Given problem
Copy the entries starting with the line that contains "Image resolution: width=889, height=988." and continuing through the line that contains "Reject All (262, 1604)", increasing each coordinate in the answers by 73 and keeping everything else unchanged. Leave the pictures out of your answer.
-- Start of Data in this exercise --
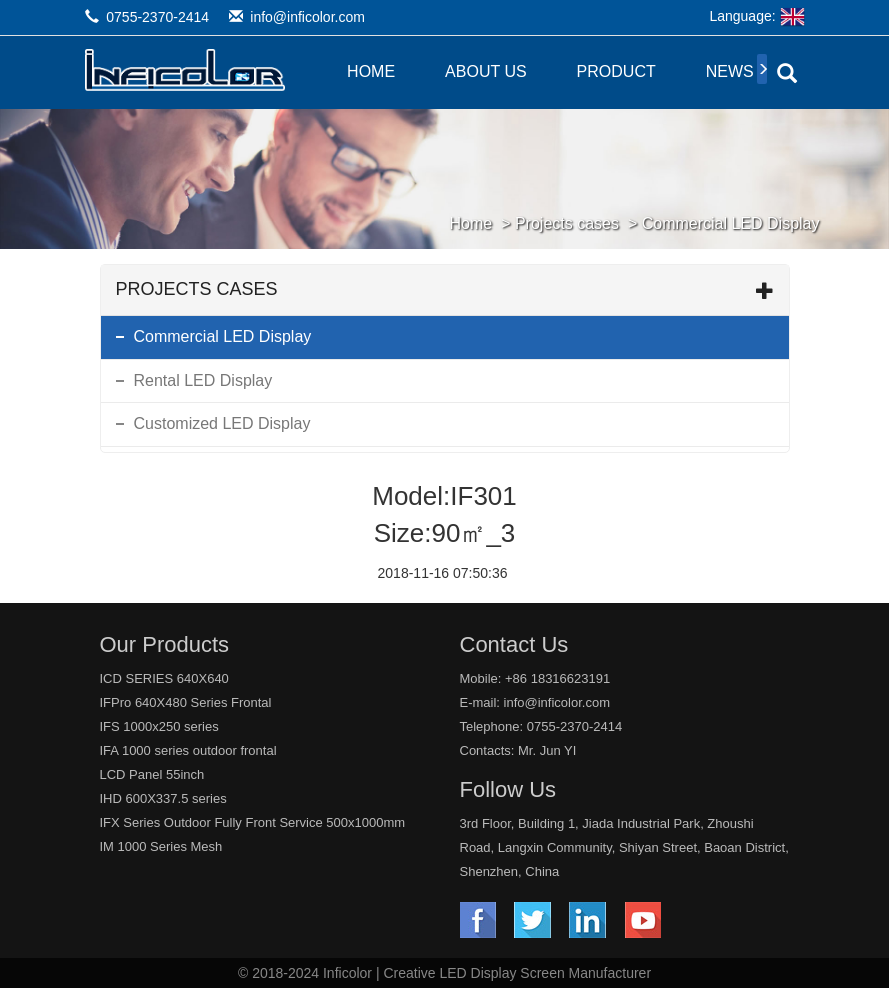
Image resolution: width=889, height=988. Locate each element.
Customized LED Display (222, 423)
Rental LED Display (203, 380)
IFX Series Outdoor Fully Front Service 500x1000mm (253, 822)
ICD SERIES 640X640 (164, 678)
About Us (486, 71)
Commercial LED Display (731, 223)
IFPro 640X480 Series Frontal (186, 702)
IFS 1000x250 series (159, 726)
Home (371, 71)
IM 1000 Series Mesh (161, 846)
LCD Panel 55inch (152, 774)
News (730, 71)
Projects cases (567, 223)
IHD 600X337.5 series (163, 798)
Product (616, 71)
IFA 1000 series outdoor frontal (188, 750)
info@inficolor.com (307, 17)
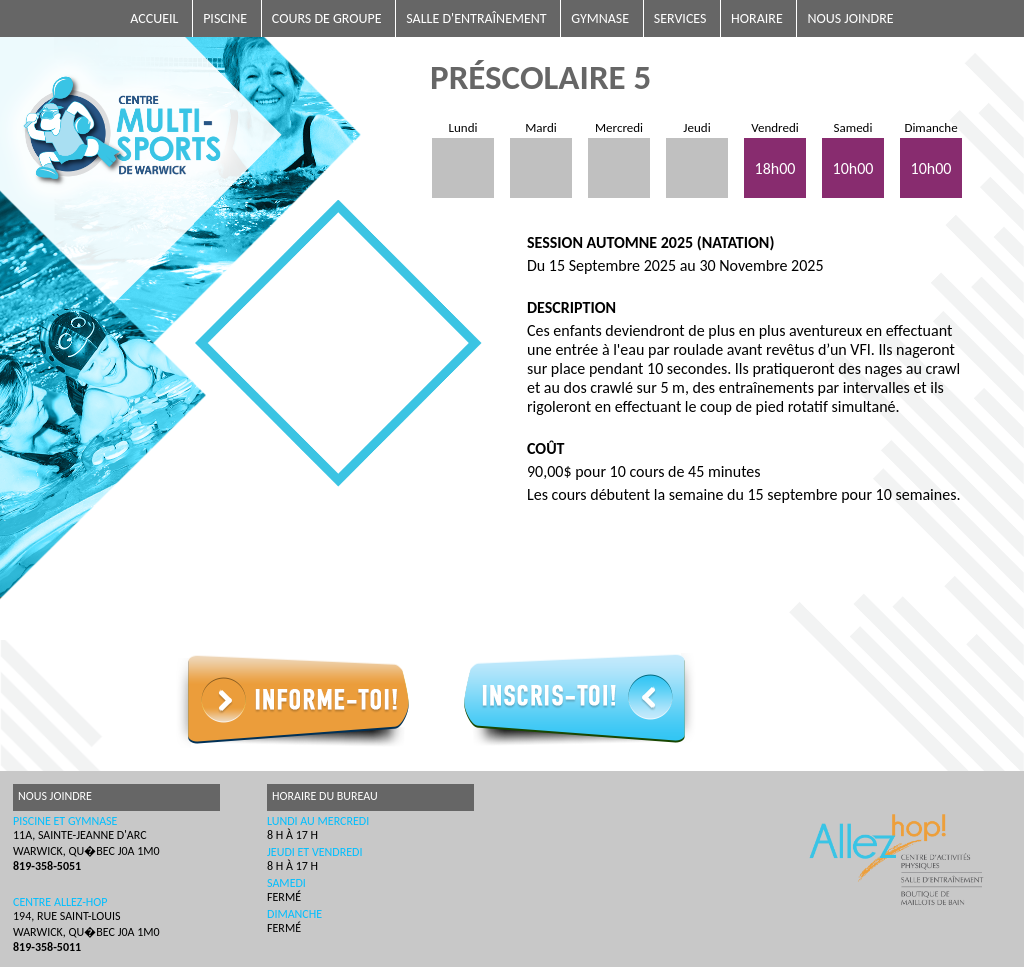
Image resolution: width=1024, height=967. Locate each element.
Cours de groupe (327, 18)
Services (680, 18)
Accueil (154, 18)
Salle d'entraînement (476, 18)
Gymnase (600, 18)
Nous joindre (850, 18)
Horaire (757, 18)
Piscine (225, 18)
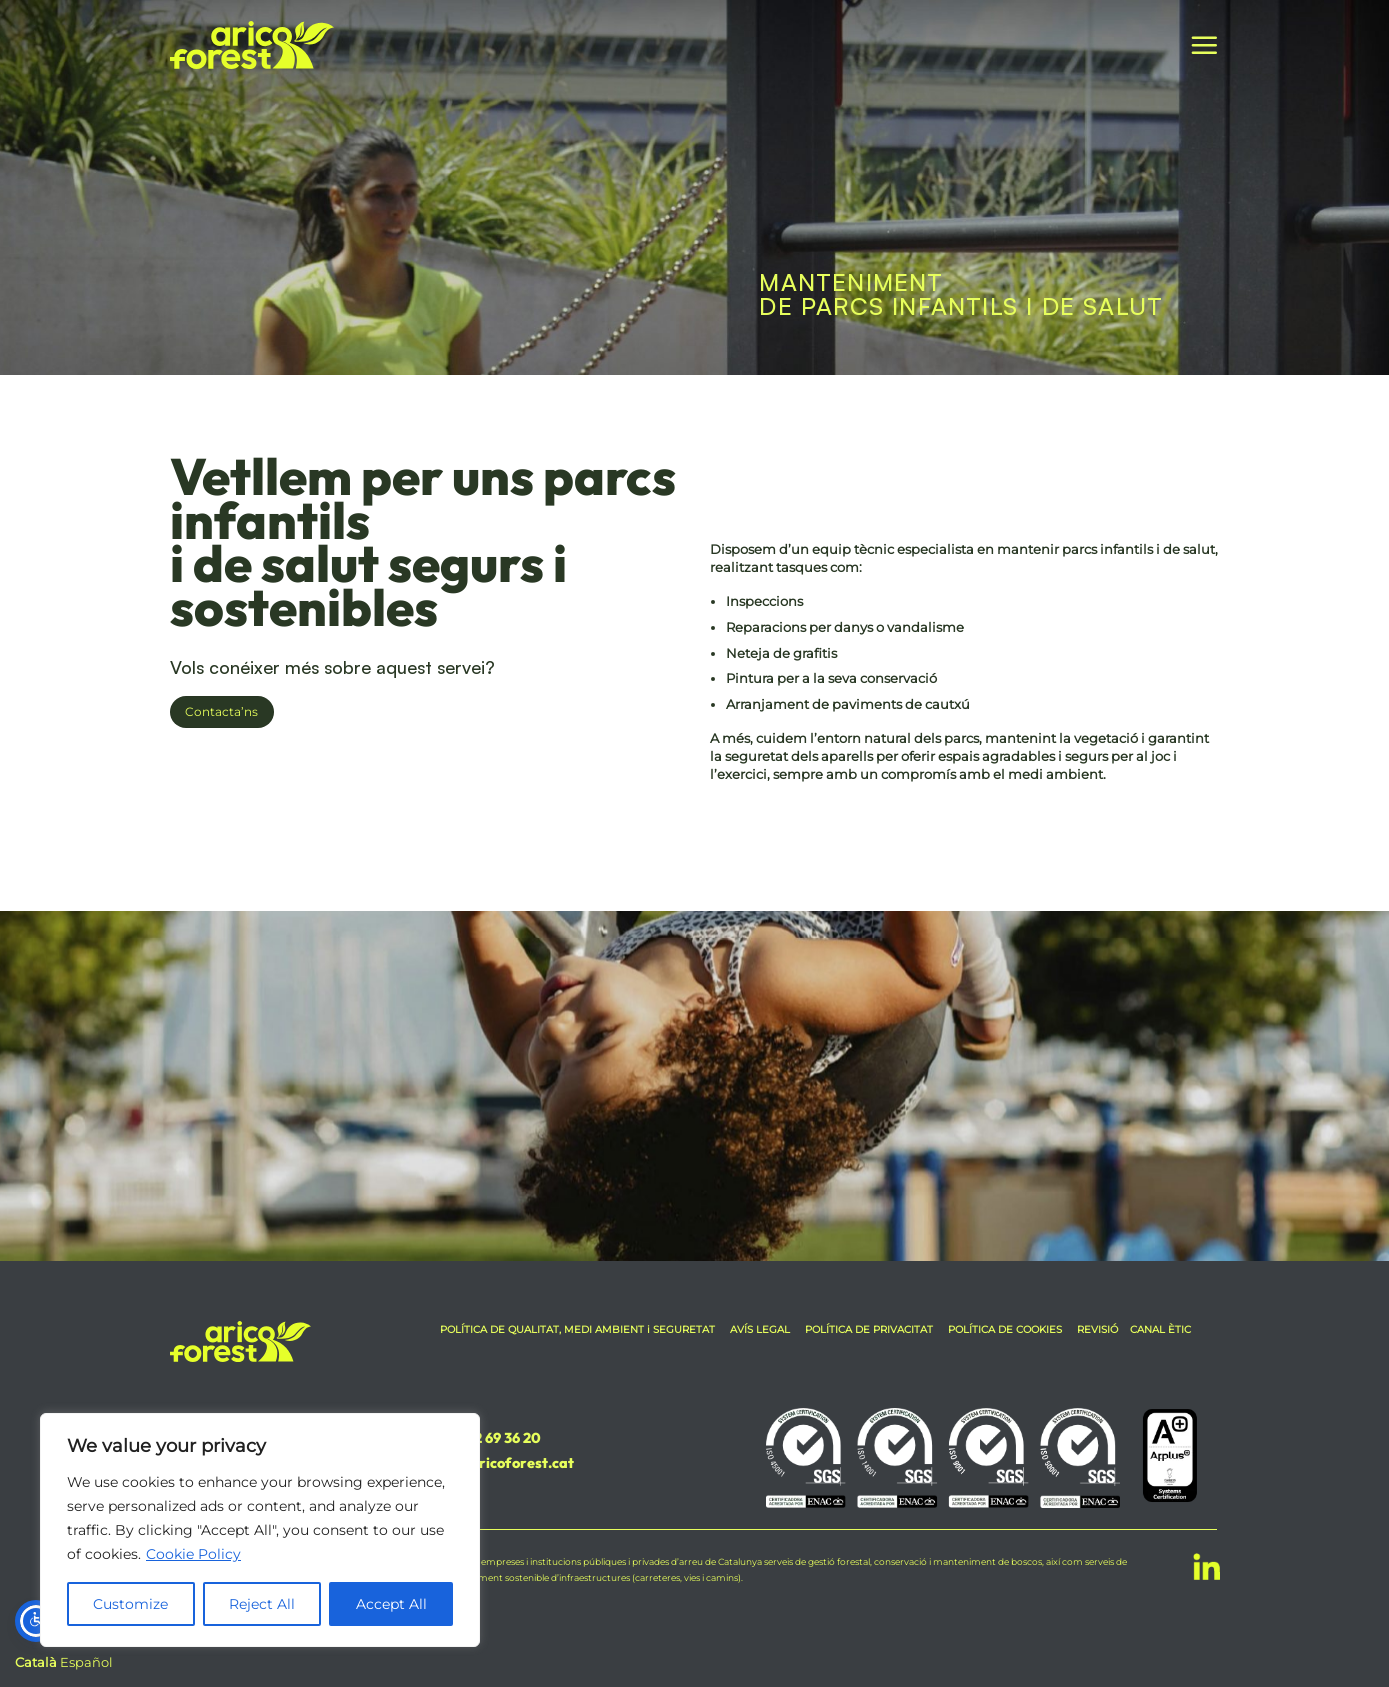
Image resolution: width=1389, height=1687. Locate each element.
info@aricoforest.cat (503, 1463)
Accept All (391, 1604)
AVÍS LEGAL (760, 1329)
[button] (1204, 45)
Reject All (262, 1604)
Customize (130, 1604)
-- End of Data in this exercise --
-- Start of Data in this exercise --
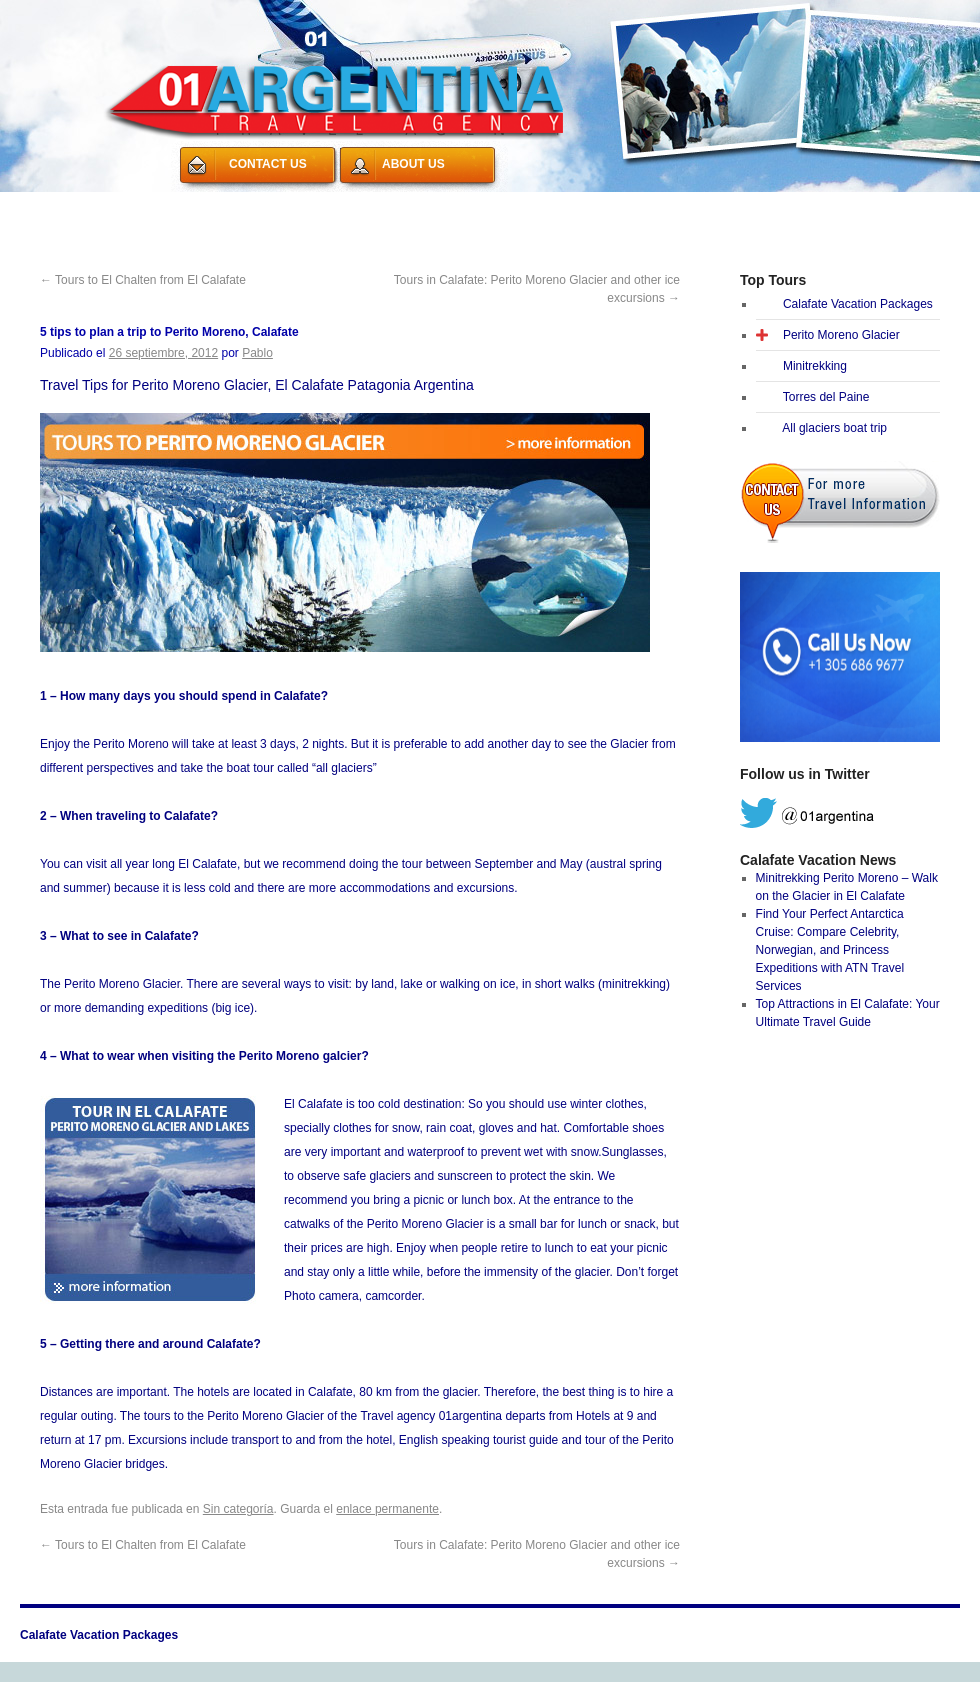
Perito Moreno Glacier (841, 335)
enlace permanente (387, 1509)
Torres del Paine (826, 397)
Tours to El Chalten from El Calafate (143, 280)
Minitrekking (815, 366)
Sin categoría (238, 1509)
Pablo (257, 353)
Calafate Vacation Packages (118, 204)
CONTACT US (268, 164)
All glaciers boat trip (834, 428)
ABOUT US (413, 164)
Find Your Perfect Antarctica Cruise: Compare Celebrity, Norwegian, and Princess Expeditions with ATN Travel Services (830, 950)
-- End of Data in this exercise --
Correct output
Image resolution: width=889, height=988. Locate each element.
Customized LED Display (295, 496)
Rental LED Display (276, 453)
IFX Series Outdoor Fully Front Service 500x1000mm (326, 895)
ICD SERIES 640X640 (237, 751)
About Us (559, 144)
Commercial LED Display (804, 296)
IFPro 640X480 Series Frontal (259, 775)
IFS 1000x250 series (232, 799)
Home (444, 144)
IM 1000 Series Mesh (234, 919)
LCD Panel 55inch (225, 847)
News (803, 144)
Projects cases (640, 296)
IHD 600X337.5 series (236, 871)
Product (689, 144)
IFA 1000 series outdoor frontal (261, 823)
info@inficolor.com (380, 90)
Image resolution: width=1024, height=967. Locate each element.
Cours de groupe (400, 91)
Services (753, 91)
Accueil (227, 91)
Salle d'entraînement (549, 91)
Gymnase (673, 91)
Nous joindre (923, 91)
Horaire (830, 91)
Piscine (298, 91)
Image resolution: width=1389, height=1687. Locate each element.
info@aricoforest.cat (576, 1536)
Accept All (464, 1677)
AVÍS LEGAL (833, 1402)
[button] (1277, 118)
Reject All (335, 1677)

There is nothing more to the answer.